* DIRECTIONS FOR THIS TASK *
Copy each of the following lines word for word.

>> begin RECORDS TO PROCESS

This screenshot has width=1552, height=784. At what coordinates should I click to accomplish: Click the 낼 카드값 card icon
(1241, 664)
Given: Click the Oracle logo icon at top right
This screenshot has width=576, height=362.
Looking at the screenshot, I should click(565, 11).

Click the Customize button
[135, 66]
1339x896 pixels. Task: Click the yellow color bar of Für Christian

>> end RECORDS TO PROCESS

* THE REPLY *
This screenshot has width=1552, height=784. At what coordinates should I click to accomplish: Click the 낼 카드값 card icon
(1241, 664)
Given: Click the Oracle logo icon at top right
This screenshot has width=576, height=362.
Looking at the screenshot, I should click(565, 11).

Click the Customize button
[135, 66]
1339x896 pixels. Task: Click the yellow color bar of Für Christian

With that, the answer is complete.